This is a difficult question. How to measure wellbeing and quality of care? And, if we can identify indicators, how can we link wellbeing to the audit process? There is bound to be subjectivity, as I concluded in an earlier blog (11/4/16).
One possible measure is the number of rest homes being given four year licenses, indicating high scores for quality of care (based on set standards). If more facilities are being given longer license terms this could indicate an overall increase in quality of care. Since 2011 there has been a marked increase in awarding of 4 year licenses; around 87% of facilities now receive 3 or 4 year certification periods. But surely we need something more detailed.
In general, my voluntary sector interviewees (see previous blog) see value in rest home audits and many quoted examples of how they have prompted improvement – especially around staff training and openness. Audit information can be used to compare rest homes in the same area. But there were many criticisms – audits are still too paper-based and do not adequately reflect the experience of residents. “Effect is on documentation not on care.” “How do auditors capture the balance between humanity and the clinical approach?”

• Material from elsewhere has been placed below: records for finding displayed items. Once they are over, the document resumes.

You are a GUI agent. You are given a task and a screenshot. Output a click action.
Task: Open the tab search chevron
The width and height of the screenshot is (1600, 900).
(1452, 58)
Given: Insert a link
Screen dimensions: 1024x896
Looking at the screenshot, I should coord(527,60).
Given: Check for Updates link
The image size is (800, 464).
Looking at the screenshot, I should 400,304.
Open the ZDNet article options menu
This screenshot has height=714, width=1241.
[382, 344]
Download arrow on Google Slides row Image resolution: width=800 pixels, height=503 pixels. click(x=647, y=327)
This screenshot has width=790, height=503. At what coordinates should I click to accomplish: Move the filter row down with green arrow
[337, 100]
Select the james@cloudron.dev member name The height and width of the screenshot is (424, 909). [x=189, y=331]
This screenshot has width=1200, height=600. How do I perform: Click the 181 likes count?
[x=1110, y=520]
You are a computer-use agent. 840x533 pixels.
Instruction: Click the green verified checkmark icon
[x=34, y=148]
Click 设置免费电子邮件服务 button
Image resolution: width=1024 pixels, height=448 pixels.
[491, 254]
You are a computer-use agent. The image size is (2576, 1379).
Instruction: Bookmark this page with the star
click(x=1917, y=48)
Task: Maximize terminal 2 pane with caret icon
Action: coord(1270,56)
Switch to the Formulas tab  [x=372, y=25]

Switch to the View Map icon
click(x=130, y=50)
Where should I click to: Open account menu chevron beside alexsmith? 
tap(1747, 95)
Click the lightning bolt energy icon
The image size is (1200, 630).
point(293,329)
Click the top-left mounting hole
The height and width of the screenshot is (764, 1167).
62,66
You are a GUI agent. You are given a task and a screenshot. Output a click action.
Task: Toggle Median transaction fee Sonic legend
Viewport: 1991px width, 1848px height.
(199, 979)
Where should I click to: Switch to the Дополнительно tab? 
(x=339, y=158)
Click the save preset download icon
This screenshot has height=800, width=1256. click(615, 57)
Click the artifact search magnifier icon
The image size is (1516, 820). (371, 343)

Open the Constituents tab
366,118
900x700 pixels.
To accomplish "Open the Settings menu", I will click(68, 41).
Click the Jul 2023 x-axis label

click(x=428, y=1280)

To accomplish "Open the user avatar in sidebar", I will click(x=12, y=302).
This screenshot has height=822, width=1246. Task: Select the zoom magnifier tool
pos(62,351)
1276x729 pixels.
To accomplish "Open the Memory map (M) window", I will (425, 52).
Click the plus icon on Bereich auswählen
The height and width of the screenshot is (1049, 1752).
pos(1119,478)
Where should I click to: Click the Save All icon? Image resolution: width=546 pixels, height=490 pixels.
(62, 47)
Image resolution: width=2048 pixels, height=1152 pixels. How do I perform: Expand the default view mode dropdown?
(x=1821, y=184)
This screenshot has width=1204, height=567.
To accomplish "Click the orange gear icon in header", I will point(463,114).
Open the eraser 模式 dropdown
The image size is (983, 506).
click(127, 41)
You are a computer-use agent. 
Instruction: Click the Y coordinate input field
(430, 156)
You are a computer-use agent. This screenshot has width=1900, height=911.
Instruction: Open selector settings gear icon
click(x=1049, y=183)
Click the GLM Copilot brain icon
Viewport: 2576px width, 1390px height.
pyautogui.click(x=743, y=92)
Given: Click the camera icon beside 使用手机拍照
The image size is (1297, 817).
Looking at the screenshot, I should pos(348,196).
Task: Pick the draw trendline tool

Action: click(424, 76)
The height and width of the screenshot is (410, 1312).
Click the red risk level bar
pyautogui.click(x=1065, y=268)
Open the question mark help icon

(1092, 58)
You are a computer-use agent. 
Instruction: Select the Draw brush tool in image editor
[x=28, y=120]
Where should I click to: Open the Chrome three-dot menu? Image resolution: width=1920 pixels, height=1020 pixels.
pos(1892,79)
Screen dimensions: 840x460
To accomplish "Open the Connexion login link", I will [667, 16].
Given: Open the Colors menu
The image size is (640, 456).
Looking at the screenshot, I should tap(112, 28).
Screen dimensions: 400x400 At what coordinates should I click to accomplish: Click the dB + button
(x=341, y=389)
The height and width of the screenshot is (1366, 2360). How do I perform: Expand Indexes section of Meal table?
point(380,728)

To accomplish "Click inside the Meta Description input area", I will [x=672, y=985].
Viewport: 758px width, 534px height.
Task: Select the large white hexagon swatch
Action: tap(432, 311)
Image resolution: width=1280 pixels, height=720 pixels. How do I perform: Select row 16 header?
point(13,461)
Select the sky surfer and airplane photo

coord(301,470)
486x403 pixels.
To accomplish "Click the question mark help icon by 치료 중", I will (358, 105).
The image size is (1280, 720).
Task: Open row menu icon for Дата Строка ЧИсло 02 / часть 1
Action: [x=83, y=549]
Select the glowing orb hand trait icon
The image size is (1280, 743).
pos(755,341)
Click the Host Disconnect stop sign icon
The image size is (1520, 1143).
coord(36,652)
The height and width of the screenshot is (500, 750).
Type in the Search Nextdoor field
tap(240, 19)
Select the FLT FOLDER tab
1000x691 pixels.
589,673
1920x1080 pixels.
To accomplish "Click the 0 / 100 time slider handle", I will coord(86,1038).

Evidence from audit reports
There have been improvements –
• Staff training – many rest homes now use outside education programmes – ACE, Careerforce – as well as programmes from a parent organisation; and also get help from local DHBs. Some have special initiatives to encourage and reward staff.
• Where rest homes are part of “chains” (e.g. BUPA, Ryman) they have access to research and evaluation tools – quality and risk management systems, newsletters to update clinical issues and allow benchmarking between facilities.
• There is also evidence of chain-wide systems of audit and quality monitoring (Oceania, BUPA, Presbyterian Support, Ultimate Care).
• Under the integrated approach, help is available from DHBs– education, advice and consultation, specialist advice, for example on wounds and dementia.
• Better review and follow-up of accidents, incidents and complaints.
• Wider use of satisfaction surveys for family and residents.
• Involving families and volunteers, e.g. male volunteers organising recreational activities for male residents; residents and families helping in gardens.
There were certainly cases where care was inadequate or residents were put at risk. But a lot of criticisms in the audits related to inadequate or incomplete documentation, or communication. A rest home could fall down on staff standards because appraisals and performance reviews were not up to date. Deficiencies in documentation about accidents and incidents may or may not mean that actual events were adequately dealt with. Perhaps records were not signed off or not adequately presented or discussed at meetings.
Satisfaction surveys for residents and their families are a requirement of regular audits. The reports show that generally the results are good, but sometimes surveys were not conducted or the results were not acted on. There seems to be more faith in satisfaction surveys when they are conducted by outsiders, such as voluntary organisation staff, rather than when they are run internally. Residents are more willing to be open when reports are anonymous. “People don’t want to rock the boat”. Talking to residents individually may also give a truer impression of satisfaction, but this can be hard when residents are very handicapped or cognitively impaired. Sometimes surveys are coordinated by the parent organisation, allowing monitoring and comparison.
Other changes in residential care
I asked my voluntary organisation interviewees about more general change in ARC, apart from the audit process. Clearly change can come from a variety of influences, including policy and regulation, market forces, public requirements and expectations. Overall, respondents considered that there have been improvements – especially a higher emphasis on person-centred care, but also more activities for residents, new wound procedures, more education for care assistants (and they are more involved in decisions).
But less positive changes were also mentioned. The commercial model, especially for rest homes located with retirement villages, brings in the profit motive. There may now be add-on costs for “extras”. “Charging residents for everything – they even charged a blind woman for a garden view”. Larger and more modern rest homes can pay more for staff and have more facilities, but some respondents thought that the loss of small rest homes may have reduced the “family feeling”.
Suggestions to improve quality of care
The people I interviewed were voluble about such changes. The most common remarks concerned staffing- the problem of finding quality staff, higher staff numbers, more money to pay staff more, better training, valuing of staff. These are common issues in recent commentaries on ARC.
Culture was often mentioned, both in the form of culturally appropriate care, but also relating to leadership and quality (business ethos). This includes culture in the sense of the feeling and approach of the facility in general. Improvements in this area would include “more humanistic approaches”, tuning to the wishes of residents and their families; talking to residents and finding out their needs, more meaningful activities for residents – “we still see people sitting around with lack of stimulation”. And a final suggestion – “Let family members and clients write audit reports”.